What is needed here is every line of the records that includes "computer".

# # # # # # #

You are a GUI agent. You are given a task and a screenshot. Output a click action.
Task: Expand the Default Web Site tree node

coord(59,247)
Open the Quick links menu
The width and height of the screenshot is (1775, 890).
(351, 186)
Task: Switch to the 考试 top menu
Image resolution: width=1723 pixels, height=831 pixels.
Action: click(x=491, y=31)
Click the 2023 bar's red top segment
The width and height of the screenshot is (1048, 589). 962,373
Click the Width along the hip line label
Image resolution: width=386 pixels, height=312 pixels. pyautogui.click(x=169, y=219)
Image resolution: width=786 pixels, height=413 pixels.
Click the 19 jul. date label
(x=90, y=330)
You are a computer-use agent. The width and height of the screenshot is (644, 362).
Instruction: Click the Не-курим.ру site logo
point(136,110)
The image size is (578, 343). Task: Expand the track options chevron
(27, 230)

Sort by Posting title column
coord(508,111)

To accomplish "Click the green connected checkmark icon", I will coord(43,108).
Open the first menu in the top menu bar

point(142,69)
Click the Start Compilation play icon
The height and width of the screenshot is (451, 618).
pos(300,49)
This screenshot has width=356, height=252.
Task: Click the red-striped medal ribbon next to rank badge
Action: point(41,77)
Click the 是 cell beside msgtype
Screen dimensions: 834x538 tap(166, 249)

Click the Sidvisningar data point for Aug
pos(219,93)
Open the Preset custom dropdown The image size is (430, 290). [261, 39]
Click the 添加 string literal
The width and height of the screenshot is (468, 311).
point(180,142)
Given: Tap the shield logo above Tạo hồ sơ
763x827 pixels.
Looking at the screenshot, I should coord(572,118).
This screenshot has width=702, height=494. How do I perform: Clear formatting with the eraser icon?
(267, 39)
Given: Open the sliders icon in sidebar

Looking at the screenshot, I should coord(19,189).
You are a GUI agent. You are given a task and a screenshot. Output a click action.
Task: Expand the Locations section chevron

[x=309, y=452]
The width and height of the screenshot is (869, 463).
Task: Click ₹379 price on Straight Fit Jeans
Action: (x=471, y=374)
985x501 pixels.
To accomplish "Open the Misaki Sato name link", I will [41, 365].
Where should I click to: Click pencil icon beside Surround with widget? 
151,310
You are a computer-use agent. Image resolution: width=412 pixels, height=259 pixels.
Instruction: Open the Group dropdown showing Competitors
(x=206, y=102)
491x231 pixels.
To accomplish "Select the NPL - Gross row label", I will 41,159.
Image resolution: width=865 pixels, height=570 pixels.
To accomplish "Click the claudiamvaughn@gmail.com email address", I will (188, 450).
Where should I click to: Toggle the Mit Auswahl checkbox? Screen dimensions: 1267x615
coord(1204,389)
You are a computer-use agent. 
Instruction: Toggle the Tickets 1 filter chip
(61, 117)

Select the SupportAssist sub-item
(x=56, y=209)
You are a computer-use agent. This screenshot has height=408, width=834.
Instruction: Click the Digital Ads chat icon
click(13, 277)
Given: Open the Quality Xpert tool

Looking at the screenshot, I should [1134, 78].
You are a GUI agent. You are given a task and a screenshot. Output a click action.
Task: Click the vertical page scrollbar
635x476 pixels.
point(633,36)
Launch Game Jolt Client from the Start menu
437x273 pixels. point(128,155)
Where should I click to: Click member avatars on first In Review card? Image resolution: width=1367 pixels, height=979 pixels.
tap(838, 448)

# # # # # # #

*SOLUTION*.
You are a computer-use agent. The width and height of the screenshot is (644, 362).
You are a computer-use agent. Image resolution: width=412 pixels, height=259 pixels.
You are a computer-use agent. 
You are a computer-use agent. This screenshot has height=408, width=834.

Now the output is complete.